-- begin Extracted entries --

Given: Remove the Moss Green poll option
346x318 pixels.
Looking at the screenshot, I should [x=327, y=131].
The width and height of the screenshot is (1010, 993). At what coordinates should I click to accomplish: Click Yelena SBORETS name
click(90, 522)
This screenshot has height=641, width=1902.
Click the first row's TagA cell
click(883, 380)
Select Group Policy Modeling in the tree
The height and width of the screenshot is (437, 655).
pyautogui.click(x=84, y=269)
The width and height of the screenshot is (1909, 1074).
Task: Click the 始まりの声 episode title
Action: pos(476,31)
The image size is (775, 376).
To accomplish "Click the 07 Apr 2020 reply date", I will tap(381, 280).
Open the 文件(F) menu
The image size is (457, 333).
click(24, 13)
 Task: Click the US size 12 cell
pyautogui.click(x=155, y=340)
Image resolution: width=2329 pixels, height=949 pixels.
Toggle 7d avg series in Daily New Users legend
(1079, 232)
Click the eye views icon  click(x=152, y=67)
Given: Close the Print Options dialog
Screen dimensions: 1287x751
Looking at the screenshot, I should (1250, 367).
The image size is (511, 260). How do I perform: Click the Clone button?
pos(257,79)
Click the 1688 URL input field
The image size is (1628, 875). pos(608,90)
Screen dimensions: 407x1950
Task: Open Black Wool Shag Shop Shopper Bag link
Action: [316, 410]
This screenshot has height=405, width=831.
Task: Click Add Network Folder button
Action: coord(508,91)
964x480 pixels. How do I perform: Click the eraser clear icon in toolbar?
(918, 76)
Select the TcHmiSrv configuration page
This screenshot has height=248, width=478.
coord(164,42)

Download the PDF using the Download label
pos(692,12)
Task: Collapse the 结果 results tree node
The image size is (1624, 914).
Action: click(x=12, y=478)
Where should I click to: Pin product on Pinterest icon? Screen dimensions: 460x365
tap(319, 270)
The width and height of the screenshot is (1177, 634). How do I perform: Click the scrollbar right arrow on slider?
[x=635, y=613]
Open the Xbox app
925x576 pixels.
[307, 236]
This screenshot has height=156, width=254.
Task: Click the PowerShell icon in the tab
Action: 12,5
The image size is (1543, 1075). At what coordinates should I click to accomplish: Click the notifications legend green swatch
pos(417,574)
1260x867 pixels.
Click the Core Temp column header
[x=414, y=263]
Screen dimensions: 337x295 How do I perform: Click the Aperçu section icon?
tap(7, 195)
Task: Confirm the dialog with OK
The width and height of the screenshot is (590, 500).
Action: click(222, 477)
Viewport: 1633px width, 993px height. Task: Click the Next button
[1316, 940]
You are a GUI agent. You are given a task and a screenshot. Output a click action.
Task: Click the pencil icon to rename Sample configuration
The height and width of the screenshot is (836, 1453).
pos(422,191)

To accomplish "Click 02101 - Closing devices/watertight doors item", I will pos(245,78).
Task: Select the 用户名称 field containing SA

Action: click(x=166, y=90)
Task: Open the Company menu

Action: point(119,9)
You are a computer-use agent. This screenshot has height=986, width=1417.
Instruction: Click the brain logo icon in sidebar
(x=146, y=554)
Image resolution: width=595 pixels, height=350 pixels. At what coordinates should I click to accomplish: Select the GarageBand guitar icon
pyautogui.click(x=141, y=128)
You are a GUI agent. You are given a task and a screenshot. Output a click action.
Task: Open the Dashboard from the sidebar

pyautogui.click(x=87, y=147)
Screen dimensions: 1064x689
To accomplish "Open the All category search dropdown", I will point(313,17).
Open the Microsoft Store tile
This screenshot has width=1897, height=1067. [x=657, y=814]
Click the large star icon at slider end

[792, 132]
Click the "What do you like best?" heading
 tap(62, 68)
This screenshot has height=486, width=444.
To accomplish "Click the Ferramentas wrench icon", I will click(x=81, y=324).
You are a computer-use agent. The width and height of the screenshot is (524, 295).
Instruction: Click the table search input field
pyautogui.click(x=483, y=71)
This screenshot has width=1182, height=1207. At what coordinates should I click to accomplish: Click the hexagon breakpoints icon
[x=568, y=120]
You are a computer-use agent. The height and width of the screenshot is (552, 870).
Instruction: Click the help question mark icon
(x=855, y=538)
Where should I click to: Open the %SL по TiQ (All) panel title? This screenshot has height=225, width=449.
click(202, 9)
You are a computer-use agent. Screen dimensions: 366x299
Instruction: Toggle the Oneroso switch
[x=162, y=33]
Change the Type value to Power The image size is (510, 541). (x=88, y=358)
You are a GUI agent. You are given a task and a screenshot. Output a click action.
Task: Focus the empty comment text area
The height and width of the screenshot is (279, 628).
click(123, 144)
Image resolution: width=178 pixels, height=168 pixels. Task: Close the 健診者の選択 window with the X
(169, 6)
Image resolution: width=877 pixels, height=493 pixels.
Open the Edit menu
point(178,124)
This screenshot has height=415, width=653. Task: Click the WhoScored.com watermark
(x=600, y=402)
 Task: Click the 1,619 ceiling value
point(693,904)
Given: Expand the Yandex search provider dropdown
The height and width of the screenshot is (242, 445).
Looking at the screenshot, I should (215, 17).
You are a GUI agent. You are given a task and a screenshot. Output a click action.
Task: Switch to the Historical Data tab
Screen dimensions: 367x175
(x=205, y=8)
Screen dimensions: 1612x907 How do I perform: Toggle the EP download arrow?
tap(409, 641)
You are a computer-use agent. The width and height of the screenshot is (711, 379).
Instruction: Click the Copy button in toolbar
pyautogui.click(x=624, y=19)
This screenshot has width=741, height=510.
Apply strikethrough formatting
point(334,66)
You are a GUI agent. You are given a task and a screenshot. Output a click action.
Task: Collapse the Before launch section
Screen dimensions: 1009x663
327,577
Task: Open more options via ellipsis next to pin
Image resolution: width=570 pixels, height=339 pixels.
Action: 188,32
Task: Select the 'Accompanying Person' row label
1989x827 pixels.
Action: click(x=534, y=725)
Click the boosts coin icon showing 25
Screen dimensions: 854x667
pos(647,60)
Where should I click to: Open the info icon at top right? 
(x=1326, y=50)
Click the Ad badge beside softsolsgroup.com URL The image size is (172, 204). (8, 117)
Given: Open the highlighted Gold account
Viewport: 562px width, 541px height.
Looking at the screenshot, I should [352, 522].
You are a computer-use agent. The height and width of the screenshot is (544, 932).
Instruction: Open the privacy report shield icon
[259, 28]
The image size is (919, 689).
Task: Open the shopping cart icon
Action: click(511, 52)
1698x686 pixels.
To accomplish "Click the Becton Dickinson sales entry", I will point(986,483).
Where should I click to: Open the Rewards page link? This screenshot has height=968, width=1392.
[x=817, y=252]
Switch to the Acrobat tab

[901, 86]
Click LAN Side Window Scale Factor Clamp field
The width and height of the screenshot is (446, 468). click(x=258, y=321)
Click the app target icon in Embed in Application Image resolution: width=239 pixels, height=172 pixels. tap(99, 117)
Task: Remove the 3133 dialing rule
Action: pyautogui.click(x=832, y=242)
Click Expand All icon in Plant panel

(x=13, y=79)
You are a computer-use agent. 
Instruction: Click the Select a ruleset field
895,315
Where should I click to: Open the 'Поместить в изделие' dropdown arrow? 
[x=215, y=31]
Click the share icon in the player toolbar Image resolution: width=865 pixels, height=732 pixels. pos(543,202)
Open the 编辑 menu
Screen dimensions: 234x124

-- end Extracted entries --

* _Stated exercise_:
Render the listing above as a JSON array of strings, with one string per line and blank lines omitted.

* _Expected answer_:
[
  "Given: Remove the Moss Green poll option",
  "346x318 pixels.",
  "Looking at the screenshot, I should [x=327, y=131].",
  "The width and height of the screenshot is (1010, 993). At what coordinates should I click to accomplish: Click Yelena SBORETS name",
  "click(90, 522)",
  "This screenshot has height=641, width=1902.",
  "Click the first row's TagA cell",
  "click(883, 380)",
  "Select Group Policy Modeling in the tree",
  "The height and width of the screenshot is (437, 655).",
  "pyautogui.click(x=84, y=269)",
  "The width and height of the screenshot is (1909, 1074).",
  "Task: Click the 始まりの声 episode title",
  "Action: pos(476,31)",
  "The image size is (775, 376).",
  "To accomplish \"Click the 07 Apr 2020 reply date\", I will tap(381, 280).",
  "Open the 文件(F) menu",
  "The image size is (457, 333).",
  "click(24, 13)",
  " Task: Click the US size 12 cell",
  "pyautogui.click(x=155, y=340)",
  "Image resolution: width=2329 pixels, height=949 pixels.",
  "Toggle 7d avg series in Daily New Users legend",
  "(1079, 232)",
  "Click the eye views icon  click(x=152, y=67)",
  "Given: Close the Print Options dialog",
  "Screen dimensions: 1287x751",
  "Looking at the screenshot, I should (1250, 367).",
  "The image size is (511, 260). How do I perform: Click the Clone button?",
  "pos(257,79)",
  "Click the 1688 URL input field",
  "The image size is (1628, 875). pos(608,90)",
  "Screen dimensions: 407x1950",
  "Task: Open Black Wool Shag Shop Shopper Bag link",
  "Action: [316, 410]",
  "This screenshot has height=405, width=831.",
  "Task: Click Add Network Folder button",
  "Action: coord(508,91)",
  "964x480 pixels. How do I perform: Click the eraser clear icon in toolbar?",
  "(918, 76)",
  "Select the TcHmiSrv configuration page",
  "This screenshot has height=248, width=478.",
  "coord(164,42)",
  "Download the PDF using the Download label",
  "pos(692,12)",
  "Task: Collapse the 结果 results tree node",
  "The image size is (1624, 914).",
  "Action: click(x=12, y=478)",
  "Where should I click to: Pin product on Pinterest icon? Screen dimensions: 460x365",
  "tap(319, 270)",
  "The width and height of the screenshot is (1177, 634). How do I perform: Click the scrollbar right arrow on slider?",
  "[x=635, y=613]",
  "Open the Xbox app",
  "925x576 pixels.",
  "[307, 236]",
  "This screenshot has height=156, width=254.",
  "Task: Click the PowerShell icon in the tab",
  "Action: 12,5",
  "The image size is (1543, 1075). At what coordinates should I click to accomplish: Click the notifications legend green swatch",
  "pos(417,574)",
  "1260x867 pixels.",
  "Click the Core Temp column header",
  "[x=414, y=263]",
  "Screen dimensions: 337x295 How do I perform: Click the Aperçu section icon?",
  "tap(7, 195)",
  "Task: Confirm the dialog with OK",
  "The width and height of the screenshot is (590, 500).",
  "Action: click(222, 477)",
  "Viewport: 1633px width, 993px height. Task: Click the Next button",
  "[1316, 940]",
  "You are a GUI agent. You are given a task and a screenshot. Output a click action.",
  "Task: Click the pencil icon to rename Sample configuration",
  "The height and width of the screenshot is (836, 1453).",
  "pos(422,191)",
  "To accomplish \"Click 02101 - Closing devices/watertight doors item\", I will pos(245,78).",
  "Task: Select the 用户名称 field containing SA",
  "Action: click(x=166, y=90)",
  "Task: Open the Company menu",
  "Action: point(119,9)",
  "You are a computer-use agent. This screenshot has height=986, width=1417.",
  "Instruction: Click the brain logo icon in sidebar",
  "(x=146, y=554)",
  "Image resolution: width=595 pixels, height=350 pixels. At what coordinates should I click to accomplish: Select the GarageBand guitar icon",
  "pyautogui.click(x=141, y=128)",
  "You are a GUI agent. You are given a task and a screenshot. Output a click action.",
  "Task: Open the Dashboard from the sidebar",
  "pyautogui.click(x=87, y=147)",
  "Screen dimensions: 1064x689",
  "To accomplish \"Open the All category search dropdown\", I will point(313,17).",
  "Open the Microsoft Store tile",
  "This screenshot has width=1897, height=1067. [x=657, y=814]",
  "Click the large star icon at slider end",
  "[792, 132]",
  "Click the \"What do you like best?\" heading",
  " tap(62, 68)",
  "This screenshot has height=486, width=444.",
  "To accomplish \"Click the Ferramentas wrench icon\", I will click(x=81, y=324).",
  "You are a computer-use agent. The width and height of the screenshot is (524, 295).",
  "Instruction: Click the table search input field",
  "pyautogui.click(x=483, y=71)",
  "This screenshot has width=1182, height=1207. At what coordinates should I click to accomplish: Click the hexagon breakpoints icon",
  "[x=568, y=120]",
  "You are a computer-use agent. The height and width of the screenshot is (552, 870).",
  "Instruction: Click the help question mark icon",
  "(x=855, y=538)",
  "Where should I click to: Open the %SL по TiQ (All) panel title? This screenshot has height=225, width=449.",
  "click(202, 9)",
  "You are a computer-use agent. Screen dimensions: 366x299",
  "Instruction: Toggle the Oneroso switch",
  "[x=162, y=33]",
  "Change the Type value to Power The image size is (510, 541). (x=88, y=358)",
  "You are a GUI agent. You are given a task and a screenshot. Output a click action.",
  "Task: Focus the empty comment text area",
  "The height and width of the screenshot is (279, 628).",
  "click(123, 144)",
  "Image resolution: width=178 pixels, height=168 pixels. Task: Close the 健診者の選択 window with the X",
  "(169, 6)",
  "Image resolution: width=877 pixels, height=493 pixels.",
  "Open the Edit menu",
  "point(178,124)",
  "This screenshot has height=415, width=653. Task: Click the WhoScored.com watermark",
  "(x=600, y=402)",
  " Task: Click the 1,619 ceiling value",
  "point(693,904)",
  "Given: Expand the Yandex search provider dropdown",
  "The height and width of the screenshot is (242, 445).",
  "Looking at the screenshot, I should (215, 17).",
  "You are a GUI agent. You are given a task and a screenshot. Output a click action.",
  "Task: Switch to the Historical Data tab",
  "Screen dimensions: 367x175",
  "(x=205, y=8)",
  "Screen dimensions: 1612x907 How do I perform: Toggle the EP download arrow?",
  "tap(409, 641)",
  "You are a computer-use agent. The width and height of the screenshot is (711, 379).",
  "Instruction: Click the Copy button in toolbar",
  "pyautogui.click(x=624, y=19)",
  "This screenshot has width=741, height=510.",
  "Apply strikethrough formatting",
  "point(334,66)",
  "You are a GUI agent. You are given a task and a screenshot. Output a click action.",
  "Task: Collapse the Before launch section",
  "Screen dimensions: 1009x663",
  "327,577",
  "Task: Open more options via ellipsis next to pin",
  "Image resolution: width=570 pixels, height=339 pixels.",
  "Action: 188,32",
  "Task: Select the 'Accompanying Person' row label",
  "1989x827 pixels.",
  "Action: click(x=534, y=725)",
  "Click the boosts coin icon showing 25",
  "Screen dimensions: 854x667",
  "pos(647,60)",
  "Where should I click to: Open the info icon at top right? ",
  "(x=1326, y=50)",
  "Click the Ad badge beside softsolsgroup.com URL The image size is (172, 204). (8, 117)",
  "Given: Open the highlighted Gold account",
  "Viewport: 562px width, 541px height.",
  "Looking at the screenshot, I should [352, 522].",
  "You are a computer-use agent. The height and width of the screenshot is (544, 932).",
  "Instruction: Open the privacy report shield icon",
  "[259, 28]",
  "The image size is (919, 689).",
  "Task: Open the shopping cart icon",
  "Action: click(511, 52)",
  "1698x686 pixels.",
  "To accomplish \"Click the Becton Dickinson sales entry\", I will point(986,483).",
  "Where should I click to: Open the Rewards page link? This screenshot has height=968, width=1392.",
  "[x=817, y=252]",
  "Switch to the Acrobat tab",
  "[901, 86]",
  "Click LAN Side Window Scale Factor Clamp field",
  "The width and height of the screenshot is (446, 468). click(x=258, y=321)",
  "Click the app target icon in Embed in Application Image resolution: width=239 pixels, height=172 pixels. tap(99, 117)",
  "Task: Remove the 3133 dialing rule",
  "Action: pyautogui.click(x=832, y=242)",
  "Click Expand All icon in Plant panel",
  "(x=13, y=79)",
  "You are a computer-use agent. ",
  "Instruction: Click the Select a ruleset field",
  "895,315",
  "Where should I click to: Open the 'Поместить в изделие' dropdown arrow? ",
  "[x=215, y=31]",
  "Click the share icon in the player toolbar Image resolution: width=865 pixels, height=732 pixels. pos(543,202)",
  "Open the 编辑 menu",
  "Screen dimensions: 234x124"
]